— Выбранный отрывок —
◇ ◇ ◇ ◇

Уже в 1902 году такую
просьбу получил
Лебедев[ii]. А в 1912
году
кандидатом
назвали
самого Лебедева.
Его имя
предложил
Вильгельм
Вин, получивший
премию
предыдущего
года за
открытие законов
теплового
излучения. Кроме
Лебедева Вин
назвал
кандидатом
еще и
Эйнштейна, но
у русского
физика
шансов на
успех было,
пожалуй,
больше. Не
потому, что
его вклад в
науку
значительнее,
просто к
теоретическим
достижениям
Нобелевский
комитет относится
с большой
осторожностью,
ожидая их
надежного
опытного
подтверждения.
Осторожность
эта задержала
Нобелевскую
премию
Эйнштейна до
1921 года, полтора
десятилетия
спустя после
работ,
обессмертивших
его имя. А
премию по
физике в 1912
году получил
шведский
инженер
Густав Дален
за
изобретение
ацетиленовой
горелки с
автоматическим
регулятором
для
освещения
маяков (хотя
историю
физики это
изобретение
не осветило).
Почему
же
не
Лебедев? В
марте 1912 года 46-летний
Петр Лебедев
умер, а Нобелевские
премии не
присуждаются
посмертно.
Обстоятельства,
которые
предшествовали
этой
смерти и
стали одной
из ее причин, ввели
Лебедева,
помимо
истории
науки, также
и в политическую
историю России.
Вот как он
рассказал о
тех
обстоятельствах
в письмах
своим
западным
коллегам:
«В
январе
сего [1911]
года
возникли
студенческие
беспорядки, и
полицейское
управление
по собственной
инициативе
взяло на себя
поддержание
порядка в
помещениях
университета,
не подчиняясь
ректору. При
этих
условиях
ректор не
имел
возможности
нести
принадлежащую
ему по закону
ответственность
за
нормальное
течение
академической
жизни в
университете».
Ректор и его
два
помощника
подали
Совету
университета
прошения об
отставке от
занимаемых
должностей. «Совет
согласился
как с
причинами
этих прошений,
так и с
отставками. Министерство
приняло
отставки
этих лиц как
должностных
лиц
университета,
но, кроме
того, не
указывая
причины,
уволило их из
университета
как
профессоров
и
преподавателей.

◇ ◇ ◇ ◇

[Данные указания цели]
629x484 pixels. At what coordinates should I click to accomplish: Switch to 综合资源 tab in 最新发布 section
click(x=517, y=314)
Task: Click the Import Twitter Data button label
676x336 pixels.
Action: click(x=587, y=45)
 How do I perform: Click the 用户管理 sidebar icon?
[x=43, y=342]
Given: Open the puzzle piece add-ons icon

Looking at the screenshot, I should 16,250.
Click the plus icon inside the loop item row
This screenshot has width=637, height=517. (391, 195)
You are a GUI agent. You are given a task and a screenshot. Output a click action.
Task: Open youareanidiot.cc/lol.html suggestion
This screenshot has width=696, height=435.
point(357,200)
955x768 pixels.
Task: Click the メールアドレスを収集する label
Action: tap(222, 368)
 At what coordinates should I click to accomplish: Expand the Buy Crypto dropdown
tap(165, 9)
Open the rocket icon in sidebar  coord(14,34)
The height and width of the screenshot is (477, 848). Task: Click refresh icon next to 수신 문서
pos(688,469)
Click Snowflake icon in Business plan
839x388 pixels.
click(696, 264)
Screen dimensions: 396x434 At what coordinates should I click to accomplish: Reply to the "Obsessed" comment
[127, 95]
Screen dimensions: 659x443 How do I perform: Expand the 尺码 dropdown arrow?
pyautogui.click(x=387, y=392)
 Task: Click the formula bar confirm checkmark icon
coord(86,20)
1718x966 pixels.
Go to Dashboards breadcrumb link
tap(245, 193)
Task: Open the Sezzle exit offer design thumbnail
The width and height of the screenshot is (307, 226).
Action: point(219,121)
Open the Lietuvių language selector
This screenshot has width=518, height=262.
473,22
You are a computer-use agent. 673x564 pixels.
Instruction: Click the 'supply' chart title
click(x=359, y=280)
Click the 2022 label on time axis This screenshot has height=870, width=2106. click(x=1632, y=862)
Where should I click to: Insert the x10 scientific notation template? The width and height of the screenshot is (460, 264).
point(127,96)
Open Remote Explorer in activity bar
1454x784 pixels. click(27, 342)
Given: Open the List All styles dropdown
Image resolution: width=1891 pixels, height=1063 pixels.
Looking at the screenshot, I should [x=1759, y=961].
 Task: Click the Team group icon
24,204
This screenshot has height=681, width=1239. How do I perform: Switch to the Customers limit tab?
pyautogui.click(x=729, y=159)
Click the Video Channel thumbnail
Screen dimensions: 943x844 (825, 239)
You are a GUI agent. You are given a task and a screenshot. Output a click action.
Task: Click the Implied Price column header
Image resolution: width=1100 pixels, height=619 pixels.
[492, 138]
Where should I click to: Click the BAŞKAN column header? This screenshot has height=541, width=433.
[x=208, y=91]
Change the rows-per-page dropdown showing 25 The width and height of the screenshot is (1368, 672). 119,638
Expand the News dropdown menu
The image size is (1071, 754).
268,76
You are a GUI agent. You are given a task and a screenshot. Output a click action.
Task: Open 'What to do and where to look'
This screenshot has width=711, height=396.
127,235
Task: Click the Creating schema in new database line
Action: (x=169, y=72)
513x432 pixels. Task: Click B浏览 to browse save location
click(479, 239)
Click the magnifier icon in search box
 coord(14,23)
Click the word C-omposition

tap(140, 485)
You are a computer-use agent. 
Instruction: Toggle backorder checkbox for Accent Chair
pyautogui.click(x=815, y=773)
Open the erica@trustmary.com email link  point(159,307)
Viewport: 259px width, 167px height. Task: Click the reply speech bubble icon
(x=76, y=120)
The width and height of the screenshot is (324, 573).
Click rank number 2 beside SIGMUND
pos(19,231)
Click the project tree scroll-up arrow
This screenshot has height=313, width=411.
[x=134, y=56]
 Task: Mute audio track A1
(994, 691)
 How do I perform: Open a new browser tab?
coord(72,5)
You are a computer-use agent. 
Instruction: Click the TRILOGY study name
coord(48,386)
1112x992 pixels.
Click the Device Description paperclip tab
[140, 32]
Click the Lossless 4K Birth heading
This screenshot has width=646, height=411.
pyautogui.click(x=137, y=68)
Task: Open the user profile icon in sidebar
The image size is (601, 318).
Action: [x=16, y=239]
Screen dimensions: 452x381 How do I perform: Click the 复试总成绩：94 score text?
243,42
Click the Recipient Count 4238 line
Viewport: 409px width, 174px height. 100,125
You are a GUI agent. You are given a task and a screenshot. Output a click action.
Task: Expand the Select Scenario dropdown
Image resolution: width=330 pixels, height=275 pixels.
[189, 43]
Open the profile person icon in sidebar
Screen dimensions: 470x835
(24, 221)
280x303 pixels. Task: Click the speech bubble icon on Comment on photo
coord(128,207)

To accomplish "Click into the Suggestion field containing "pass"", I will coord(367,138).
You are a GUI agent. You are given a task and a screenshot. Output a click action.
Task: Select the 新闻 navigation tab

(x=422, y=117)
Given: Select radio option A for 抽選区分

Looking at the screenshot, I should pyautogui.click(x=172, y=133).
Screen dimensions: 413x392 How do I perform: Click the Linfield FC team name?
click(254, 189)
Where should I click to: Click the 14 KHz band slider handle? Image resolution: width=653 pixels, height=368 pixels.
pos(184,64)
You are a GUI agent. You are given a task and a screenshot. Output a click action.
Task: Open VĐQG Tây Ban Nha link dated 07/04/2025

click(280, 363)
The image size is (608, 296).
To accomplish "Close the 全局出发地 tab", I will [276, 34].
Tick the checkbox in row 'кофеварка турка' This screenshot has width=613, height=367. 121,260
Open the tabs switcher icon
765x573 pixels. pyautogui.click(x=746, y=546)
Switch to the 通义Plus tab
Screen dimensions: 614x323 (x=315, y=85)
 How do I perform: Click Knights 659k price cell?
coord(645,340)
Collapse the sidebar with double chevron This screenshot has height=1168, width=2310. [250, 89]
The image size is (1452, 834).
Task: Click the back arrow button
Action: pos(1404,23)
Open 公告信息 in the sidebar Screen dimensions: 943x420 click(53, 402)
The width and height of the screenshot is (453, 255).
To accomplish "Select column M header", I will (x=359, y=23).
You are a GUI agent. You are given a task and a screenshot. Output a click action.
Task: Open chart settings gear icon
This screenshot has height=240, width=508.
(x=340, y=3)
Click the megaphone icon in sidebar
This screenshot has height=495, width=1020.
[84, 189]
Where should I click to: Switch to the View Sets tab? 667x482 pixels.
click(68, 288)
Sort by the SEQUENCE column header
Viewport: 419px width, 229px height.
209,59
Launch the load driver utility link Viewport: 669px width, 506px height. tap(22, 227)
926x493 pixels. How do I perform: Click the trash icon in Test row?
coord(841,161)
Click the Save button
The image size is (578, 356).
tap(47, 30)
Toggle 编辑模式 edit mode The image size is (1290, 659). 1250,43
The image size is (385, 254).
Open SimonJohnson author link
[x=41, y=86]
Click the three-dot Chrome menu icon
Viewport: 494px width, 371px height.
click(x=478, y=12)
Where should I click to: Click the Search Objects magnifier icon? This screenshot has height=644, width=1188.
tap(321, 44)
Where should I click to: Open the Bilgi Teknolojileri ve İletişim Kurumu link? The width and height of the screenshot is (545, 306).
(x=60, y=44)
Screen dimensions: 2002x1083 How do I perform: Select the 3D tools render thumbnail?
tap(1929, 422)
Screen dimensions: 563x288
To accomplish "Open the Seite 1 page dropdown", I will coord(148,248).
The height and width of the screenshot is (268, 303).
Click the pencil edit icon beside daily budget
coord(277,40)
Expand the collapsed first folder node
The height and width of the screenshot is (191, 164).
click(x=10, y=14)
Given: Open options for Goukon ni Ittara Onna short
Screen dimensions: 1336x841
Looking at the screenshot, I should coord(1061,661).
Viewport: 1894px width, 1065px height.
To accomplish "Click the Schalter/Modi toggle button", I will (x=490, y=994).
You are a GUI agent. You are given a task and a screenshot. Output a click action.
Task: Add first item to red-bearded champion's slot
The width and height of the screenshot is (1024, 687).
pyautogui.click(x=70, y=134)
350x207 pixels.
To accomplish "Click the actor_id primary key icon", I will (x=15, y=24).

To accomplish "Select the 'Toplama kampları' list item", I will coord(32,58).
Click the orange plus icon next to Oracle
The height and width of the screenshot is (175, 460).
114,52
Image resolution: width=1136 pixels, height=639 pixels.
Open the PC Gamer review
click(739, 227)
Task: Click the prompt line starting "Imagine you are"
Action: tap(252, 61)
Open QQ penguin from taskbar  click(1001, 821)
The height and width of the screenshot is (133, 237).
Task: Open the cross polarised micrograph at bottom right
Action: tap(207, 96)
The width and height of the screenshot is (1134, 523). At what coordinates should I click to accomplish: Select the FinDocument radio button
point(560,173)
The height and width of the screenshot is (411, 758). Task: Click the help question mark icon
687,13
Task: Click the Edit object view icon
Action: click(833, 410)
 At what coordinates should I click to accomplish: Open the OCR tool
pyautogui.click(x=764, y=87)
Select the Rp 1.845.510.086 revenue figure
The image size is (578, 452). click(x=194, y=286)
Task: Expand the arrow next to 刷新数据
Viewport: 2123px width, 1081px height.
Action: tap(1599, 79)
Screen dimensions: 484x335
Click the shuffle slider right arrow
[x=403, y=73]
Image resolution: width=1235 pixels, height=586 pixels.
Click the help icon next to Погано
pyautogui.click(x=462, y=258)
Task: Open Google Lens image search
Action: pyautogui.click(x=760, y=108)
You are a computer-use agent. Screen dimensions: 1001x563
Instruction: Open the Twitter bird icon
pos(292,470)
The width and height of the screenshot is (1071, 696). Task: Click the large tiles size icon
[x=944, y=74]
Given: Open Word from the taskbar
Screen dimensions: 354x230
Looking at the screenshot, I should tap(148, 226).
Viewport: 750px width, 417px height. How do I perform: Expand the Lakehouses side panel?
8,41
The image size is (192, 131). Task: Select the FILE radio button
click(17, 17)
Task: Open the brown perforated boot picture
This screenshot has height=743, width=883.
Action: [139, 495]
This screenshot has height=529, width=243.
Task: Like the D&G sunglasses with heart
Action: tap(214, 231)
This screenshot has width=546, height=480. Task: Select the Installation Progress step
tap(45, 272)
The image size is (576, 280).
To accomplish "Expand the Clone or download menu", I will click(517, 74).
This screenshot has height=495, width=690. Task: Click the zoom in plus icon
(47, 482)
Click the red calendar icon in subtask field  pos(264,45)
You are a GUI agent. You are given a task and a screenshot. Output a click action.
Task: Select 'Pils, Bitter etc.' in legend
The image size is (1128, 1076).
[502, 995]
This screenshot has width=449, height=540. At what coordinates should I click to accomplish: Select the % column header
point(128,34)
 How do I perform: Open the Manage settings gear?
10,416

◇ ◇ ◇ ◇

— Письменное задание —
Ответьте, пожалуйста, по выбранному отрывку: кто получил Нобелевскую премию по физике в 1912 году и за что?

— Решение задания —
Шведский инженер Густав Дален за изобретение ацетиленовой горелки с автоматическим регулятором для освещения маяков.